(Task description) Render the material from its first line through the line containing "This screenshot has height=410, width=400." as a Markdown table with the columns n and Line, numbering each row and omitting any blank lines.

[Collected data]
____
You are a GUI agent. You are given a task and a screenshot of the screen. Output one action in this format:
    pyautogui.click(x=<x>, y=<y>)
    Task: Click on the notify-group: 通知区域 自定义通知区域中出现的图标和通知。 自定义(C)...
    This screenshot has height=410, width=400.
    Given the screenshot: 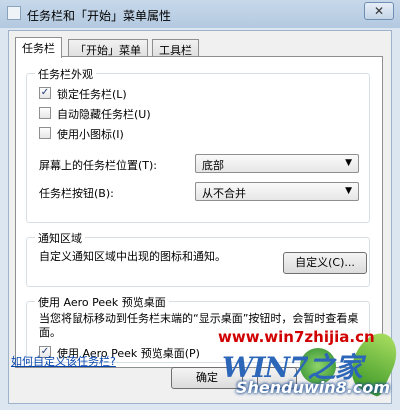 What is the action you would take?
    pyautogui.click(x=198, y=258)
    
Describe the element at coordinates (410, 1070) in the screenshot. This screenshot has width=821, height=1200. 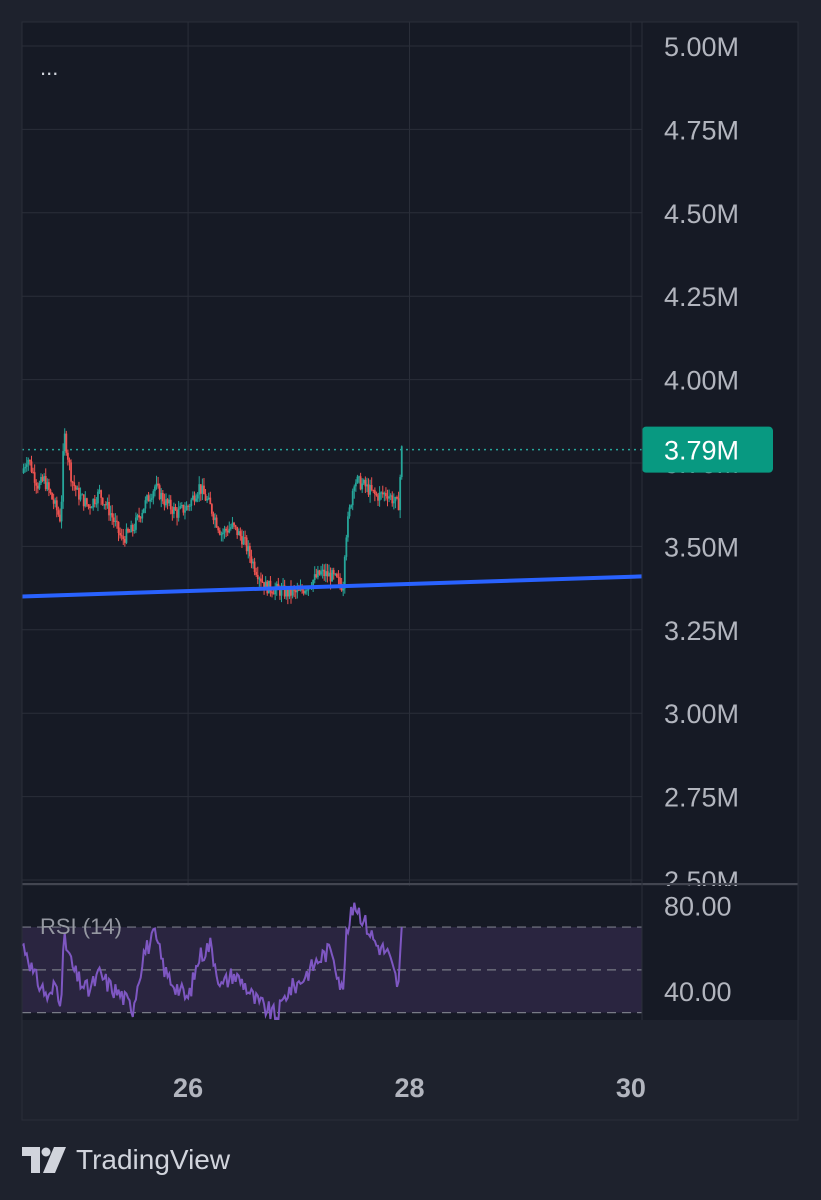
____
(Response area)
| n | Line |
|---|---|
| 1 | You are a GUI agent. You are given a task and a screenshot of the screen. Output one action in this format: |
| 2 |     pyautogui.click(x=<x>, y=<y>) |
| 3 |     Task: Click on the notify-group: 通知区域 自定义通知区域中出现的图标和通知。 自定义(C)... |
| 4 |     This screenshot has height=410, width=400. |